Udaipur é terra de marajá. Acabado o tempo em que se acumulavam riquezas múltiplas e poder político ao estatuto social herdado, abriram-se as portas dos palácios aos turistas pagantes. As famílias indianas fazem da ocasião uma festa. No interior fotografam, riem, percorrem como formigas apressadas os quartos e salões que ostentam magnificência com impudor. Nos jardins exteriores, comem, descansam, conversam. Sentamo-nos na relva com sensação de dever cumprido. Olhamos para um nicho com deuses indianos e pensamos sobre se devemos rezar ou não. É que a seguir vem Agra.
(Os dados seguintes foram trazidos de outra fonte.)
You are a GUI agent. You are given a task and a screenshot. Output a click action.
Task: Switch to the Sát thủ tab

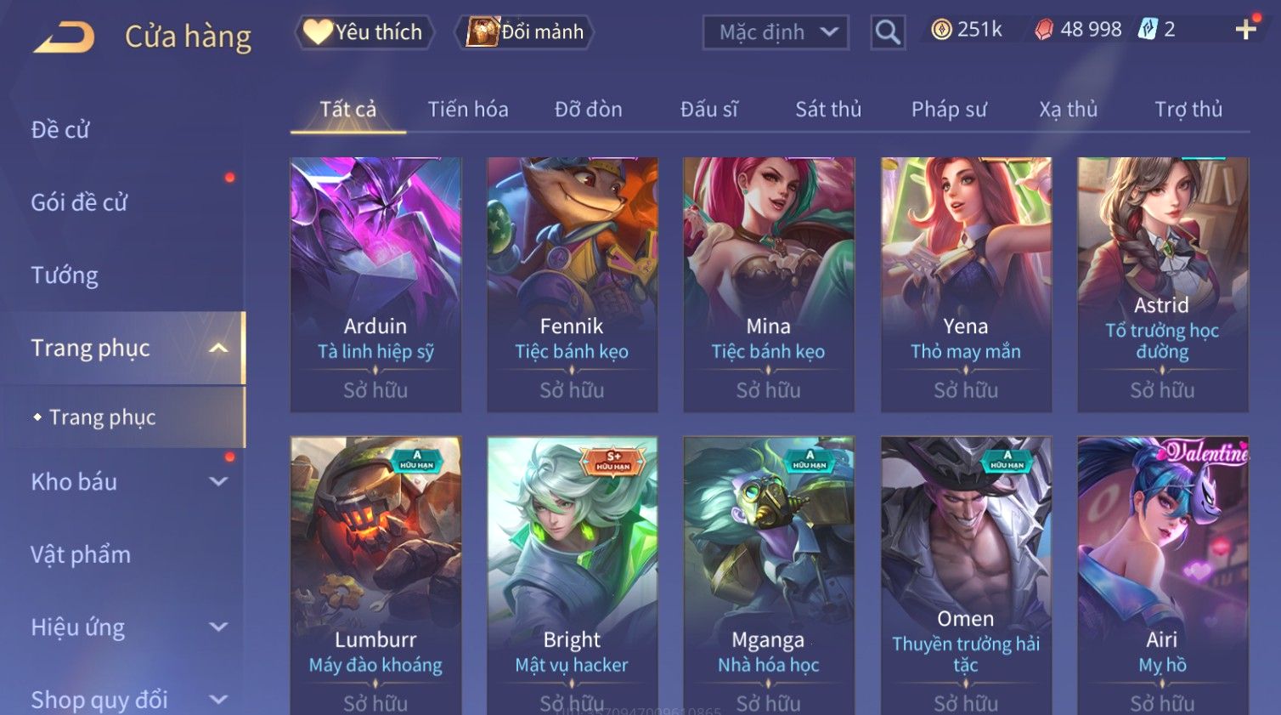point(828,110)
domingo, 17 de maio de 2009

ATESTAR O ESTÔMAGO




Aproveitamos Udaipur para comer bem, num conjunto de refeições acompanhadas de horizontes visuais que repousam a mente. Sentimo-nos turistas de corpo e alma, longe dos bairros de lata (com plástico no lugar da lata), dos esgotos a céu aberto e do lixo amontoado que vislumbrámos a partir do comboio à saída de Mumbai. Nestes refúgios ocidentalizados não encontramos a sujidade e o desconforto das ruas empoeiradas da cidade. Assentamos o corpo em almofadas fofas. Numa noite rumamos num barco privativo ao luxuoso Lake Palace, edificado no meio do lago. Espera-nos um jantar buffet por um preço obsceno para a Índia (60 euros/2 pessoas). Atestamos os nossos estômagos privilegiados, resistindo à tentação de nos sentirmos mal com o manjar. A congestão ocorre durante o pitoresco espectáculo de danças tradicionais. Ao nosso redor, proeminentes panças com copos de whiskie na mão espojam-se em cadeirões de verga. Emparedados entre dois mundos opostos – o da extrema riqueza e da extrema pobreza - sem pertencer a nenhum deles, regressamos reconfortados ao nosso quarto onde pendurámos um cordão de rede de pescador a fazer de estendal da roupa.